As usual, I have been playing around with different kinds of reinforcement learning algorithms. I am searching for the best match for HTM-style algorithms (memory predictors), and I think I may have found what I am looking for.
I don’t know of any papers on this, although there probably have been some. I essentially took vanilla policy gradients and made them with respect to Q values. Originally, I just did this by finding the action gradient with respect to Q. The following video shows this in action on a simulated robot I made in Box2D + SFML:
The video above uses my simple FERL (free-energy reinforcement learner) with Q-action gradients. However, it is not without problems. First of all, the architecture used in that video doesn’t scale very well, it is difficult to make it hierarchical. It only works with experience replay at the moment, so it has forgetting issues. Also, it requires that the architecture be differentiable. With HTM’s SDRs (sparse distributed representations), this becomes basically impossible.
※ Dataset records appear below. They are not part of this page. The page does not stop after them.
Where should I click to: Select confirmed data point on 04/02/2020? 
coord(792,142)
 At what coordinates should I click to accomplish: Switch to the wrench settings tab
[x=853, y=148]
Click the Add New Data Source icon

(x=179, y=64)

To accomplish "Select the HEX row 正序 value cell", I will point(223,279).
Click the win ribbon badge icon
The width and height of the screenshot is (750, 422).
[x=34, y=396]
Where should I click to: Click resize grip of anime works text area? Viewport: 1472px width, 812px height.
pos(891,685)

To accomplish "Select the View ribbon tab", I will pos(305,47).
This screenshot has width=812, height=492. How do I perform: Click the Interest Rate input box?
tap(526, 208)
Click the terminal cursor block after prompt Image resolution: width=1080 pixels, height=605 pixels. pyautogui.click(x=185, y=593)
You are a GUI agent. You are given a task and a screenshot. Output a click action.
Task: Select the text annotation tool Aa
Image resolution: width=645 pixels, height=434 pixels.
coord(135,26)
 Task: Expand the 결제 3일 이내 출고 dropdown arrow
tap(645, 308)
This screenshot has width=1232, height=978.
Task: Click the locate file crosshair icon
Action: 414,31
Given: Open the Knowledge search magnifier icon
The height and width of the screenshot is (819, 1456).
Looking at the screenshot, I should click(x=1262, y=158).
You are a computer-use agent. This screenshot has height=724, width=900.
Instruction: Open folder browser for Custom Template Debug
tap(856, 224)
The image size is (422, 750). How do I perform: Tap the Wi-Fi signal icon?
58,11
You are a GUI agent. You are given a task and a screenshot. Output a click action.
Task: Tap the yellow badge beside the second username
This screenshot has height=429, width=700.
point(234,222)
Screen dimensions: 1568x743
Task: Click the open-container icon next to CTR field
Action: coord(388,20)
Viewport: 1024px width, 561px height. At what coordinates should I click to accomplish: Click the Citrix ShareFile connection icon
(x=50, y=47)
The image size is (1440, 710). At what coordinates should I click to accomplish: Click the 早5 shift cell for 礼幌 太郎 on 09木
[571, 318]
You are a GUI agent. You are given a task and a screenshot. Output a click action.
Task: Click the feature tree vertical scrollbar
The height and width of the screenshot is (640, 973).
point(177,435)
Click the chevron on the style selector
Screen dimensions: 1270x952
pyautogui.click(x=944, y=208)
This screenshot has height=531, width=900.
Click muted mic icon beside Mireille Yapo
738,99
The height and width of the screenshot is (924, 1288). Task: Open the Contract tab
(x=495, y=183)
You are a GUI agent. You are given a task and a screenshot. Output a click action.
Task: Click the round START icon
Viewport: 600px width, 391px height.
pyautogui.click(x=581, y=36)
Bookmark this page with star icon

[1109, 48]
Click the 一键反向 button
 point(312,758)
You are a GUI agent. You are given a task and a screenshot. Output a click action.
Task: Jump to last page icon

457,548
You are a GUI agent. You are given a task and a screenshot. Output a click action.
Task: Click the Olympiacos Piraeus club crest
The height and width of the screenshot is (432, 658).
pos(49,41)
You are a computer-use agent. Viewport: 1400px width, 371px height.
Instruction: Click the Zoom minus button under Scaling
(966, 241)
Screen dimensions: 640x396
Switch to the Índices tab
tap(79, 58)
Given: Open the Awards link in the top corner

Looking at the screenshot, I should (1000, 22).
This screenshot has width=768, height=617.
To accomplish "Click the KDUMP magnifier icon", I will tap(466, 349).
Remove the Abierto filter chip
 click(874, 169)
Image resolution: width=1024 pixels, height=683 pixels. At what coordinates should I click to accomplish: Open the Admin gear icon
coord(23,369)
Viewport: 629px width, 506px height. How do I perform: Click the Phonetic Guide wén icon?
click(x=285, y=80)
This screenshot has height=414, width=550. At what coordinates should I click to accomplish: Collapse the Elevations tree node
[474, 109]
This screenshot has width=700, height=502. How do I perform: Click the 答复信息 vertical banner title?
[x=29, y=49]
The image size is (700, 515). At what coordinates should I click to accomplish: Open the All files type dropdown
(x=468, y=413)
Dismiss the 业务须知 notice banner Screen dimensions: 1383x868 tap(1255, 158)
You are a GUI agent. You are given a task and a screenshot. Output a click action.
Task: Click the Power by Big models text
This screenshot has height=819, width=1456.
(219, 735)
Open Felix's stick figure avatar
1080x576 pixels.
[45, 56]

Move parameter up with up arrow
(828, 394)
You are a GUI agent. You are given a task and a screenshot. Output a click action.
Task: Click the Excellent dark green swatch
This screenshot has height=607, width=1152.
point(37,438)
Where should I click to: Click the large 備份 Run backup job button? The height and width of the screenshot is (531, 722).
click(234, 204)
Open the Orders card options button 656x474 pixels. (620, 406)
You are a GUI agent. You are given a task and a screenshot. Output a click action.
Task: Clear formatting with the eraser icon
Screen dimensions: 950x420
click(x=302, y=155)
So, instead, I found a way of estimating the Q-action gradient. I simply predict the exploratory difference of the last taken action only if that action resulted in a positive temporal difference error. This is similar to the CACLA algorithm (continuous actor-critic learning automaton), but with an additional layer of policy gradient estimation capabilities. Once I have the Q-action gradient estimation, I can then apply it to the action itself, by learning to predict the action with the gradient added on to it.
I have a video similar to the one above using this idea successfully. However, it does it using only a single SDR layer. I am still working on applying it to a full HTM-style hierarchy. That will likely be the subject of the next post! 🙂
Until next time!